## Required task
Copy the data from the line with "Kitchen label text" through the end of the data, swapping "dimension" for "measurement" and leaving everything else unchanged.

Data items:

----------------------------------------

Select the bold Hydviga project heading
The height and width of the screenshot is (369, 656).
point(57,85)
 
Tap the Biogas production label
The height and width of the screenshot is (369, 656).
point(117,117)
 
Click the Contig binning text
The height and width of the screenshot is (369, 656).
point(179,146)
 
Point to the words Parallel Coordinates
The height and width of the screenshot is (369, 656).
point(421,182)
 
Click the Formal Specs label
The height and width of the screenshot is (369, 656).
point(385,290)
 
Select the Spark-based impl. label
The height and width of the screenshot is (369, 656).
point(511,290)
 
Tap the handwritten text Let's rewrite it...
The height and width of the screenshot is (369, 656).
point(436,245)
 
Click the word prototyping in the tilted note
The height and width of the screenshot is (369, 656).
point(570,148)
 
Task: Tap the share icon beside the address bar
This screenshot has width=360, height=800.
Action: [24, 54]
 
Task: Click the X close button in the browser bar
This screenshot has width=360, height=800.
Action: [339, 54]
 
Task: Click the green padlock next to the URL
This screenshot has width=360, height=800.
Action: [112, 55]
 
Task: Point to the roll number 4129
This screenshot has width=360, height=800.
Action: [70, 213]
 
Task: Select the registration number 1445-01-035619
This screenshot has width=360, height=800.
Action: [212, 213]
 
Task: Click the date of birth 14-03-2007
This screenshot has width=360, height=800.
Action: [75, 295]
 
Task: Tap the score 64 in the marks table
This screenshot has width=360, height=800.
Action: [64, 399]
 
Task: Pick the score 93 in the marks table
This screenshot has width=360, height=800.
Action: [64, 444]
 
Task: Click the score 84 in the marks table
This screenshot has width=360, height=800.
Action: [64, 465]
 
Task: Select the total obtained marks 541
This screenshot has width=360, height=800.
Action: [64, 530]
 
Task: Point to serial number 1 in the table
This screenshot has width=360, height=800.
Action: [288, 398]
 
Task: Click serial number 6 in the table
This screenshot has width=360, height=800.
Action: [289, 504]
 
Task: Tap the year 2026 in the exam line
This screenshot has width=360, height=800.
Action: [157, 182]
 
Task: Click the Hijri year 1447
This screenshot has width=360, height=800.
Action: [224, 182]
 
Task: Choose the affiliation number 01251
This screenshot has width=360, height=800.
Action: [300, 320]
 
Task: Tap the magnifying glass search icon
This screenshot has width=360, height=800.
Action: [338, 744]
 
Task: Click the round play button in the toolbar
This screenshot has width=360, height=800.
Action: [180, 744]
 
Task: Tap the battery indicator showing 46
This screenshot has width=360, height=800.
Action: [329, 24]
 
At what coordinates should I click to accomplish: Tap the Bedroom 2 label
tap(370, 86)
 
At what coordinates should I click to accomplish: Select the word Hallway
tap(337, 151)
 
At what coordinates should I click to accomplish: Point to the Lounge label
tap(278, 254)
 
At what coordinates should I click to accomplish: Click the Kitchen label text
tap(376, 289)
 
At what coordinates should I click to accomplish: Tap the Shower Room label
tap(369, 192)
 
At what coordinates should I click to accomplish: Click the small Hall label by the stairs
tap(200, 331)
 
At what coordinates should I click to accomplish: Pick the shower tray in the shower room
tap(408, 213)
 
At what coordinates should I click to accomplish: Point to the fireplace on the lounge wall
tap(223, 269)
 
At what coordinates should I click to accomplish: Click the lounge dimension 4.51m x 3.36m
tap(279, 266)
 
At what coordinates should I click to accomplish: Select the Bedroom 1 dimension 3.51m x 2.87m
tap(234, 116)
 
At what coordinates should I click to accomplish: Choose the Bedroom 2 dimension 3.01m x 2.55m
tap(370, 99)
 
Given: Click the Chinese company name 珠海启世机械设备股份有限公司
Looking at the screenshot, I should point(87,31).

----------------------------------------

## Output of the exercise
At what coordinates should I click to accomplish: Click the Kitchen label text
tap(376, 289)
 
At what coordinates should I click to accomplish: Tap the Shower Room label
tap(369, 192)
 
At what coordinates should I click to accomplish: Click the small Hall label by the stairs
tap(200, 331)
 
At what coordinates should I click to accomplish: Pick the shower tray in the shower room
tap(408, 213)
 
At what coordinates should I click to accomplish: Point to the fireplace on the lounge wall
tap(223, 269)
 
At what coordinates should I click to accomplish: Click the lounge measurement 4.51m x 3.36m
tap(279, 266)
 
At what coordinates should I click to accomplish: Select the Bedroom 1 measurement 3.51m x 2.87m
tap(234, 116)
 
At what coordinates should I click to accomplish: Choose the Bedroom 2 measurement 3.01m x 2.55m
tap(370, 99)
 
Given: Click the Chinese company name 珠海启世机械设备股份有限公司
Looking at the screenshot, I should point(87,31).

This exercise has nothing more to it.